I love reading about Eastern Orthodoxy, scripture, and nonfiction works that challenge me to expand my view of the world.
Noam Chomsky, On Anarchism (New York: The New Press, 2013). Pp. 170. Paperback $15.95.
A few weeks ago I had read a book about the Middle East. This book was structured as a conversation between a few experts, one of whom was Noam Chomsky. Some of things he said interested me very much; so much so that I decided to learn a bit more about his political philosophy, generally. This book was the introduction for which I was looking.
Though the chapters are composed from letters, articles, and speeches given elsewhere, they are a good compilation that gives the reader a good idea of how Noam Chomsky structures his argument for Anarchism.
The term "anarchism" is a bit misleading here. Many people will automatically associate it with chaos, however, there's much more to it than simple chaos. The idea is that Anarchism seeks to dismantle authority and oppression that survives from the past that no longer functions to help society. These authorities may have been needed in the past, but societies don't stagnate, and, therefore, society always needs to re-evaluate its needs by way of government structures.
It seemed, to me, that Anarchism is able to stand in the middle ground between the two famous European political philosophies of Libertarianism and Socialism. Generally speaking, Libertarianism seeks to have as little government as possible, whereas Socialism seeks to have all property and economic activity within the authority of government.
Anarchism seeks to have labor and economic production owned by those involved in the production of items - so it's not private ownership, but neither is is public/government ownership. These would be voluntary associations - similar to what we may call labor unions. This structure would do away with capitalism, as we think of it. No longer would people be bound to work for others who own the company (as it is today in America), in what Chomsky calls "wage slavery." Instead, those who are actually doing the work would have part ownership in the company through these associations. Then the social, cultural, and economic associations that are formed would elect people to form government structures. In this way, we would be much more democratic than we are today - current American politics is a mix of popularity contests and influence of corporate money, which often contradicts the interests/vote of the people.
Chapter three is about the Spanish Revolution and the brief Anarchist society that was set up there - a society that many people call the closest we've come to actually putting these theories into action. Chomsky's evaluation was to look at how people wrote about this government to show that history is biased. This chapter forms a large part of the book, and I'm not sure it was helpful in an introductory book, such as this. It was very involved and in-depth, and it can easy be skipped if one is more interested in the theory of Anarchism.
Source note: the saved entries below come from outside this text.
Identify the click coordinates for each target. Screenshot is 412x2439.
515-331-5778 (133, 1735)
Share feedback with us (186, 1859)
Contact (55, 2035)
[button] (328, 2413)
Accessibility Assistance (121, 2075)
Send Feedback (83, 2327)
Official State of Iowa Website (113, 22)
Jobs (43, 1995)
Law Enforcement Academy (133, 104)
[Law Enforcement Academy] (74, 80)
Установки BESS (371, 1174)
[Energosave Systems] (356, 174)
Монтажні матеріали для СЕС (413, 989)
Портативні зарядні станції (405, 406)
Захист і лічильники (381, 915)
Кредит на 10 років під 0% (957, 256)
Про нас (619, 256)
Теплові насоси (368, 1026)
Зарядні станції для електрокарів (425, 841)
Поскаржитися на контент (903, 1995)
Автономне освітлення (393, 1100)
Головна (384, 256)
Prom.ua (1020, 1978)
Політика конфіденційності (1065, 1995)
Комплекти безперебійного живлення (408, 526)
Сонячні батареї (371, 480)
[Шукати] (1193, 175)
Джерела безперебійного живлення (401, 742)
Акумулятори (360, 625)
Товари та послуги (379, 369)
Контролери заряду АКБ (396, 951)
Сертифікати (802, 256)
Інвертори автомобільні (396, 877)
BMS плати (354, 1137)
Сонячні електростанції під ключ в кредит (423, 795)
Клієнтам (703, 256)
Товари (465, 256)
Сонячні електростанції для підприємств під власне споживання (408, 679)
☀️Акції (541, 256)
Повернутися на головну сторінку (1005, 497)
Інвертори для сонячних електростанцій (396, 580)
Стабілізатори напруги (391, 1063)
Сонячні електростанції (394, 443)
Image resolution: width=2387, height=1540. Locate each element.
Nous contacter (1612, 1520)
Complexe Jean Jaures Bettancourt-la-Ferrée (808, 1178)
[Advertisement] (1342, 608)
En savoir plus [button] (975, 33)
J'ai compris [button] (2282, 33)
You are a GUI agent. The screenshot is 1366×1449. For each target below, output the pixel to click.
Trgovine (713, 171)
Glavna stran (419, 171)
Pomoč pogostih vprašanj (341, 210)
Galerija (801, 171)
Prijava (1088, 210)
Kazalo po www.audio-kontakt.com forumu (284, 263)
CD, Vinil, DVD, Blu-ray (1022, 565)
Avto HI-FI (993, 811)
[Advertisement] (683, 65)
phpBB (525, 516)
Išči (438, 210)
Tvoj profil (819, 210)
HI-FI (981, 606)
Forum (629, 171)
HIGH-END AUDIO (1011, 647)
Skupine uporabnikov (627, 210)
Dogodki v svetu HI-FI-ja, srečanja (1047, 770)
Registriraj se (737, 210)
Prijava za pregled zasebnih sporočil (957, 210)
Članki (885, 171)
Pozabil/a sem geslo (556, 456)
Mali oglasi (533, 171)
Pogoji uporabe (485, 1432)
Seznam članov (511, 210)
Chapter four is an interview with Chomsky that is a bit biographical. It was very interesting, and it gives the reader a sense of how Chomsky came to his views. It also gives a brief history of Anarchism in American, and how America has evolved through the various political philosophies.
Chapter five engages Anarchism further and evaluates it alongside other political philosophies. His goal, in this chapter, is to show how Anarchism is like language. Just as language needs rules for communication to be clear, so too does society need rules. If language has too many rules, or too few, then one won't be understood; and so it is also with societies, which need some structure for creativity and economic freedom - but it's a fine balance between too many rules and too few.
For anyone interested in our future, I highly recommend this book. If nothing else, it will get one thinking about how we've structured our society, and how to best proceed into the future.